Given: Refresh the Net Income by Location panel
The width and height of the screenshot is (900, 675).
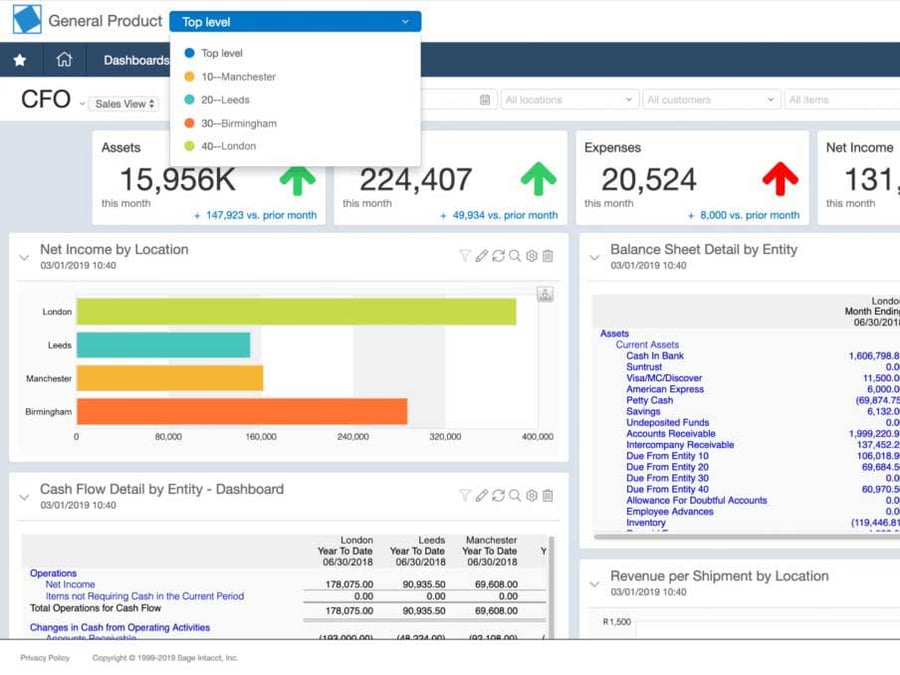Looking at the screenshot, I should [498, 255].
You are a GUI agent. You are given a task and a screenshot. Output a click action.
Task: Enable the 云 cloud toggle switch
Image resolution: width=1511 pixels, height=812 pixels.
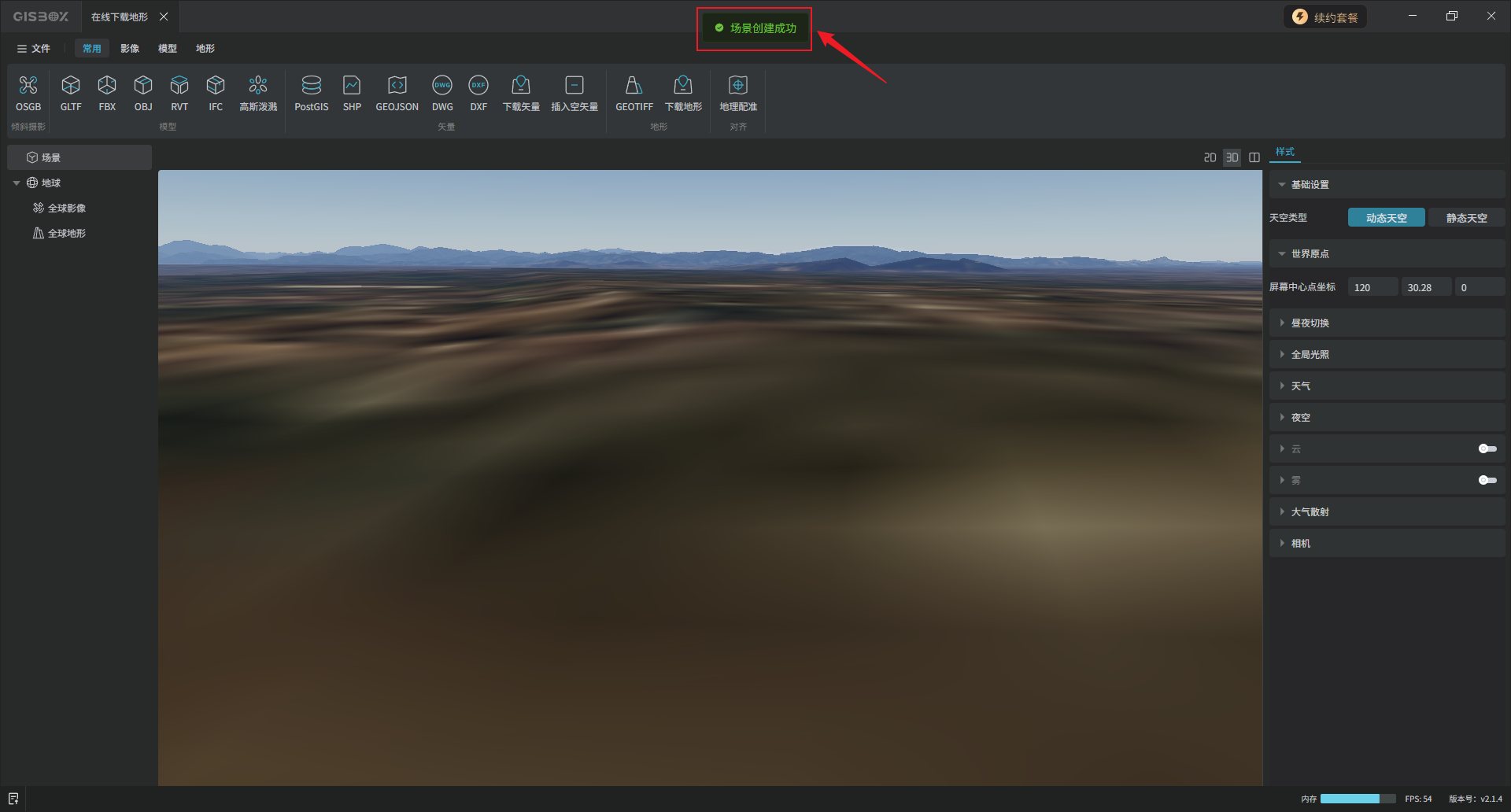click(1487, 448)
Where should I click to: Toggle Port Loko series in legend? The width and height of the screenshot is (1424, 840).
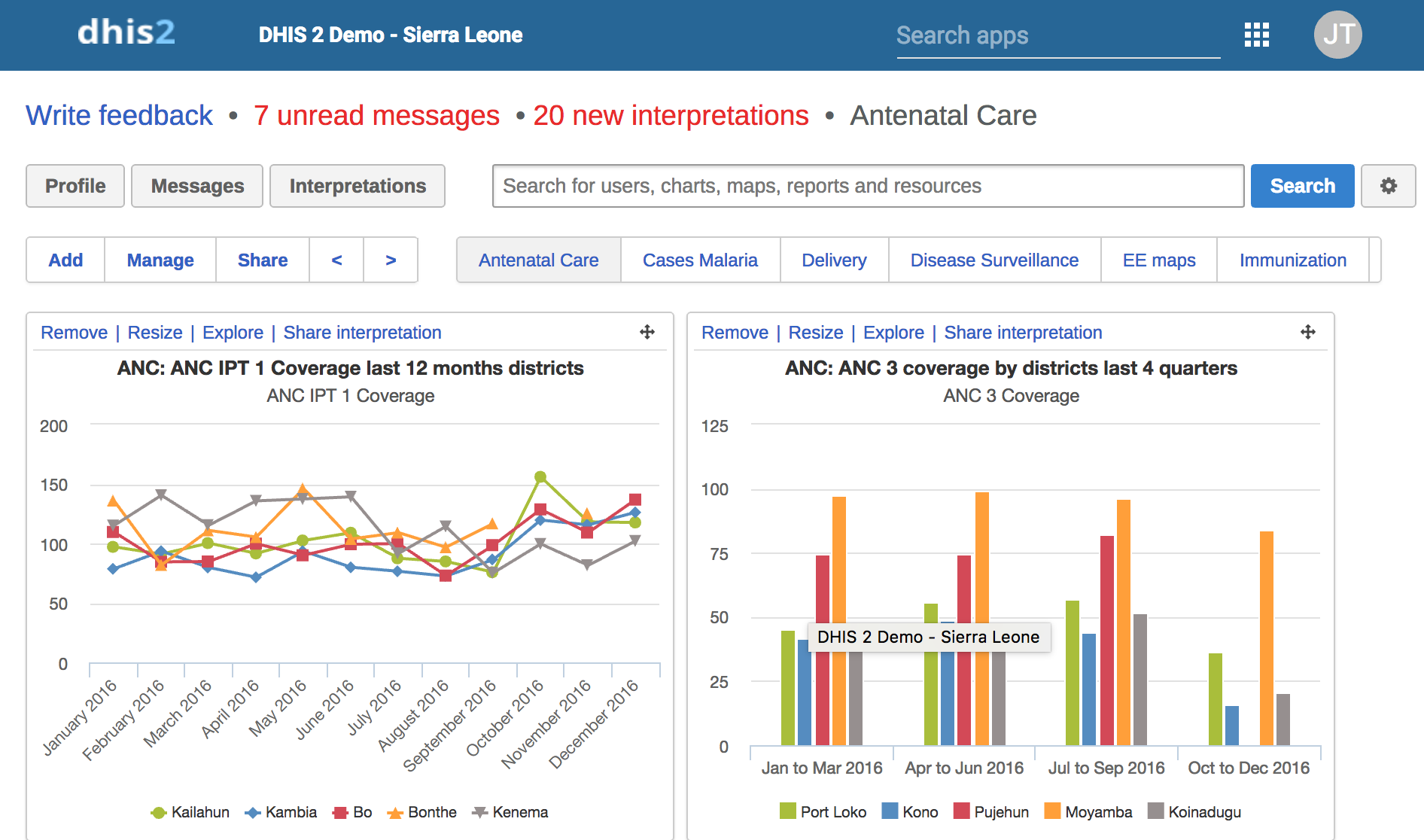point(823,812)
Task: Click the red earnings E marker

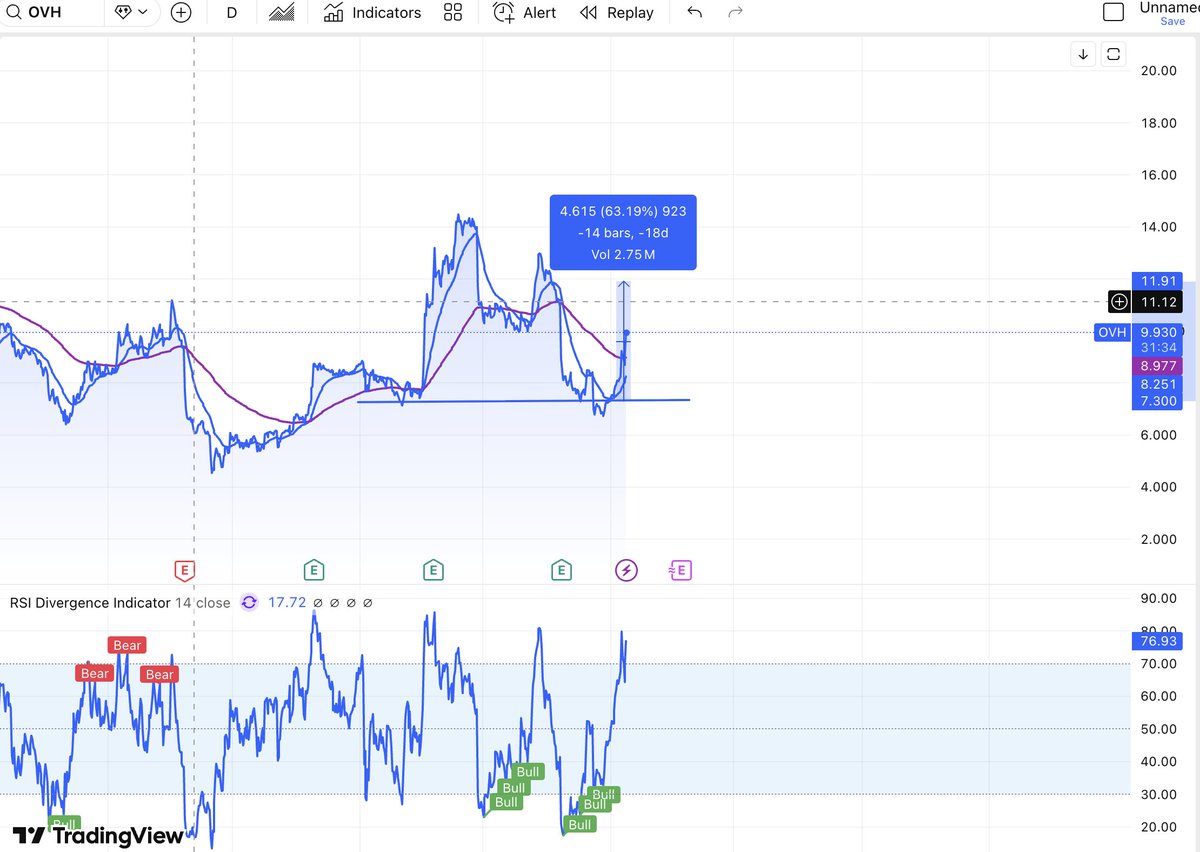Action: pyautogui.click(x=184, y=569)
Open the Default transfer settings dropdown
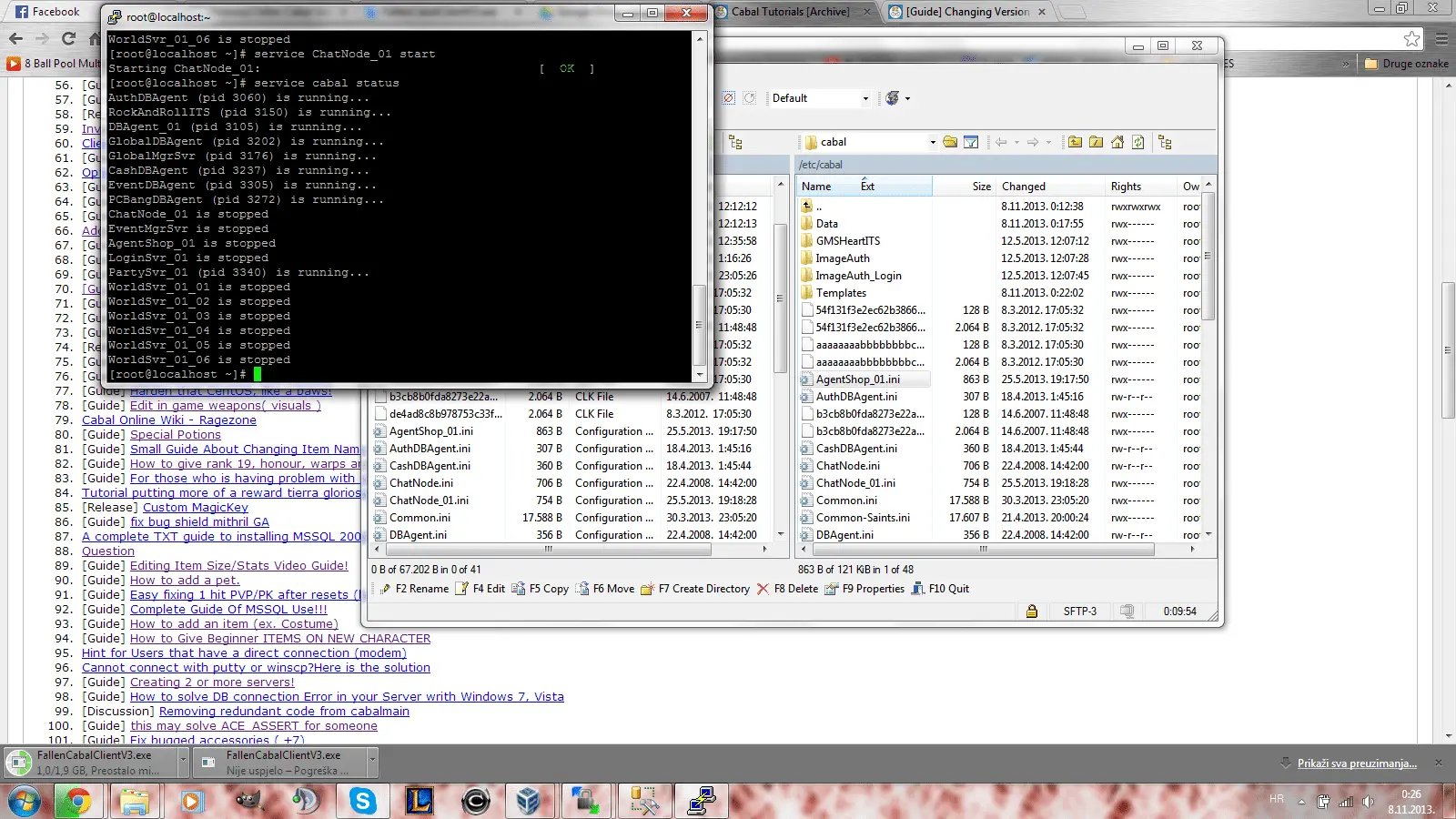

### Assignment
In the copy, keep every line of the data above exactly and drop each picture.

### Task response
Given: Refresh the Net Income by Location panel
The width and height of the screenshot is (900, 675).
Looking at the screenshot, I should [498, 255].
You are a GUI agent. You are given a task and a screenshot. Output a click action.
Task: Enable the 云 cloud toggle switch
Image resolution: width=1511 pixels, height=812 pixels.
click(1487, 448)
Where should I click to: Toggle Port Loko series in legend? The width and height of the screenshot is (1424, 840).
point(823,812)
Task: Click the red earnings E marker

Action: pyautogui.click(x=184, y=569)
Open the Default transfer settings dropdown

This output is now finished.